**Goal of the exercise**
Look below for the line with "The width and height of the screenshot is (2019, 1277).", and from there restate every line word for word until the entries end.

**Listed records**
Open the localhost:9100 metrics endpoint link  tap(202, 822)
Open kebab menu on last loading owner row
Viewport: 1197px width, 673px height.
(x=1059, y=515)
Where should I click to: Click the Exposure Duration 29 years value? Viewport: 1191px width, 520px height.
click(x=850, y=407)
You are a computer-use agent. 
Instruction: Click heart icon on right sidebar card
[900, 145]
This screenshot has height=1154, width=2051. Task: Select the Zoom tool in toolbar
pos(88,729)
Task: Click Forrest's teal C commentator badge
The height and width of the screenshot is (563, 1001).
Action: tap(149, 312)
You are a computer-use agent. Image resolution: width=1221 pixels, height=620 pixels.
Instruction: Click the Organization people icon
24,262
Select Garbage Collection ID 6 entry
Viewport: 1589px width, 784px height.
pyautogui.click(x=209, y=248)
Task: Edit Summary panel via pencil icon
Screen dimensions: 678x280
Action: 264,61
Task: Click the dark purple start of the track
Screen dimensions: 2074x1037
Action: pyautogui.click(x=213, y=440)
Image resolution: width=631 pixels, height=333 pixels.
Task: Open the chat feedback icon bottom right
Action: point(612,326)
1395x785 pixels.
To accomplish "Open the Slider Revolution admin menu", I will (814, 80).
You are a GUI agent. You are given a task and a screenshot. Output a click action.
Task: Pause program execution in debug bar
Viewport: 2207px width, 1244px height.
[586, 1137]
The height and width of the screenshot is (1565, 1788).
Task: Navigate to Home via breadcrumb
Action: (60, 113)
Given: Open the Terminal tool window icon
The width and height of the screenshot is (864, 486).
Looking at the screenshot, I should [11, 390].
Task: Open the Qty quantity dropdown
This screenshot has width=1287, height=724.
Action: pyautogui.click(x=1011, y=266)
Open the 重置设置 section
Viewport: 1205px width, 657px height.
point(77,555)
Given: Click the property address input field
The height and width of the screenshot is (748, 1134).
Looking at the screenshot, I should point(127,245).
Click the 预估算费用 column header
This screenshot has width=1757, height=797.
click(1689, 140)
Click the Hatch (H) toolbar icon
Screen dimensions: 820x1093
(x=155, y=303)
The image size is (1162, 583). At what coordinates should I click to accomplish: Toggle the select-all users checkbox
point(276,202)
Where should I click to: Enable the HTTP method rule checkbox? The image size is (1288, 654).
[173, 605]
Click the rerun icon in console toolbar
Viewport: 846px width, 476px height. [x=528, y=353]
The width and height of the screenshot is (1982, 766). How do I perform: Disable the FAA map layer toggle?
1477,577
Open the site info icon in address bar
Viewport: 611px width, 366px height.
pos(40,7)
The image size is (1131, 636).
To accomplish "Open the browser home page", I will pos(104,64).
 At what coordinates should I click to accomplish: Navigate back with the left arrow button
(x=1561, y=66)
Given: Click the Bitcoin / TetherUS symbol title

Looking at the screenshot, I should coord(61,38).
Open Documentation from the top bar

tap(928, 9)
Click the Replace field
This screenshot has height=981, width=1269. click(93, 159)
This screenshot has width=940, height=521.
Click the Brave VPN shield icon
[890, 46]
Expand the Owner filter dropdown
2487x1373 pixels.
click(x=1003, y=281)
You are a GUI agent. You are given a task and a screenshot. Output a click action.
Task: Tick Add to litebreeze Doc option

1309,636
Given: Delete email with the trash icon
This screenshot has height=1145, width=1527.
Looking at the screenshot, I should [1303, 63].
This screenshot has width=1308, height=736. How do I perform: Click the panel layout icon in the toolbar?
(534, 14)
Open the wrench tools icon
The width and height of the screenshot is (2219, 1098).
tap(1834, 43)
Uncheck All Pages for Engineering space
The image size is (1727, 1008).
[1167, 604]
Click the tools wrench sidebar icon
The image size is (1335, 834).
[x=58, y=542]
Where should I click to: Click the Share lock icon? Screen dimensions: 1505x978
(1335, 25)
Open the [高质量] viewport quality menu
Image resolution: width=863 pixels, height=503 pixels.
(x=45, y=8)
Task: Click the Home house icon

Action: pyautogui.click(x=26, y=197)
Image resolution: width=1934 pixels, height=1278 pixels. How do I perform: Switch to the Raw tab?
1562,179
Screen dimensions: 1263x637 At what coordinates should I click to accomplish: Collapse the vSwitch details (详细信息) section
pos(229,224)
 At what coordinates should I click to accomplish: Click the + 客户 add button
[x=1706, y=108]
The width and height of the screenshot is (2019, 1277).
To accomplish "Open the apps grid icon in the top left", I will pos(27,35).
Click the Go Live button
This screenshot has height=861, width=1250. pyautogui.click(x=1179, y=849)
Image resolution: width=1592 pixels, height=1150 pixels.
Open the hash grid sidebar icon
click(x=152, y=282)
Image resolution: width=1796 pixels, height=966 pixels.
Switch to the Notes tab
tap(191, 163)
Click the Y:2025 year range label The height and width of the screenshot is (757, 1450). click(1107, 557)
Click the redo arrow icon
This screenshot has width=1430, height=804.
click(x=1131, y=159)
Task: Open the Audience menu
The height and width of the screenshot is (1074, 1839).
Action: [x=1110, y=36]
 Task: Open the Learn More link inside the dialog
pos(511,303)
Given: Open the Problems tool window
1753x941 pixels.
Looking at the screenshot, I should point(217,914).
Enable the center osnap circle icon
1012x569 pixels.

**Expected answer**
The width and height of the screenshot is (2019, 1277).
To accomplish "Open the apps grid icon in the top left", I will pos(27,35).
Click the Go Live button
This screenshot has height=861, width=1250. pyautogui.click(x=1179, y=849)
Image resolution: width=1592 pixels, height=1150 pixels.
Open the hash grid sidebar icon
click(x=152, y=282)
Image resolution: width=1796 pixels, height=966 pixels.
Switch to the Notes tab
tap(191, 163)
Click the Y:2025 year range label The height and width of the screenshot is (757, 1450). click(1107, 557)
Click the redo arrow icon
This screenshot has width=1430, height=804.
click(x=1131, y=159)
Task: Open the Audience menu
The height and width of the screenshot is (1074, 1839).
Action: [x=1110, y=36]
 Task: Open the Learn More link inside the dialog
pos(511,303)
Given: Open the Problems tool window
1753x941 pixels.
Looking at the screenshot, I should point(217,914).
Enable the center osnap circle icon
1012x569 pixels.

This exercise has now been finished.